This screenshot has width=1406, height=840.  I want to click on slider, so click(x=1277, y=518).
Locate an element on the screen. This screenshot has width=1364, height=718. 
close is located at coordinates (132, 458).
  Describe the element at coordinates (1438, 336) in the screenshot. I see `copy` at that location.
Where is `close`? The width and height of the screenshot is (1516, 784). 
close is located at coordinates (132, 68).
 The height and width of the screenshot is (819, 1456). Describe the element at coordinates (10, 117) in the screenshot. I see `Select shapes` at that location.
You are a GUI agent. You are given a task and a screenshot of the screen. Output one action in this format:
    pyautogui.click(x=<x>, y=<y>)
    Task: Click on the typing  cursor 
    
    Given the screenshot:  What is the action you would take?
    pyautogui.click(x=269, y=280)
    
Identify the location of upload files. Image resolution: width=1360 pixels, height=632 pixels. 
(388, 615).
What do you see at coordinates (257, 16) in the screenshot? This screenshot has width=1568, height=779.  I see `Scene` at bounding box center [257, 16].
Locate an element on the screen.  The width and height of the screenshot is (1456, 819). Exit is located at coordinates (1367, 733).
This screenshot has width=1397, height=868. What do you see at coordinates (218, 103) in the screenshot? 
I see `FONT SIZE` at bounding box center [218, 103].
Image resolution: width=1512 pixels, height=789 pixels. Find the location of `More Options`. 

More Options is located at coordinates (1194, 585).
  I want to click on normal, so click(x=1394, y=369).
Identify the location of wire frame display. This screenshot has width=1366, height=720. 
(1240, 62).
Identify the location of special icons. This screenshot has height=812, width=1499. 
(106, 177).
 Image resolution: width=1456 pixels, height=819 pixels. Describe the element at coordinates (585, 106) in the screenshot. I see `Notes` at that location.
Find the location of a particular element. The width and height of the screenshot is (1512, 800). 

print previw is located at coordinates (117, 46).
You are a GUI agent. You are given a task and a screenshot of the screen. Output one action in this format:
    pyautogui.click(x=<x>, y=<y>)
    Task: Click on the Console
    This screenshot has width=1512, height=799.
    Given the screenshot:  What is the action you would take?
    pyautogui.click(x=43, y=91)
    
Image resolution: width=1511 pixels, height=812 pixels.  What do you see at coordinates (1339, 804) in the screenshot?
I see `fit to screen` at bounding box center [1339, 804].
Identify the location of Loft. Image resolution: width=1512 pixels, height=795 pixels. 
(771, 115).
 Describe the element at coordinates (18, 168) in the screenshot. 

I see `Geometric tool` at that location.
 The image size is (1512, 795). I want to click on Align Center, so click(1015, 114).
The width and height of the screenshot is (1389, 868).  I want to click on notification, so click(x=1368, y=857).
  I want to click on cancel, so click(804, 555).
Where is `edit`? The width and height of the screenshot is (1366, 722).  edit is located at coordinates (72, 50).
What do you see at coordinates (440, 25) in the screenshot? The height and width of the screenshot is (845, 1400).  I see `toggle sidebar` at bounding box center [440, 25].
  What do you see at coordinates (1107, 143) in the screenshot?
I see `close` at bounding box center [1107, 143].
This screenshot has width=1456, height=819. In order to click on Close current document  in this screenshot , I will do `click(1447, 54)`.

> [WHAT IS ASKED]:
Change "Close current document" to "Close the active document" in the entries, starting at the line that contains "The width and height of the screenshot is (1389, 868)." and ending at the end of the entries, and write out only that span with everything else left as it is.

> [FULL ANSWER]:
The width and height of the screenshot is (1389, 868).  I want to click on notification, so click(x=1368, y=857).
  I want to click on cancel, so click(804, 555).
Where is `edit`? The width and height of the screenshot is (1366, 722).  edit is located at coordinates (72, 50).
What do you see at coordinates (440, 25) in the screenshot? The height and width of the screenshot is (845, 1400).  I see `toggle sidebar` at bounding box center [440, 25].
  What do you see at coordinates (1107, 143) in the screenshot?
I see `close` at bounding box center [1107, 143].
This screenshot has width=1456, height=819. In order to click on Close the active document  in this screenshot , I will do `click(1447, 54)`.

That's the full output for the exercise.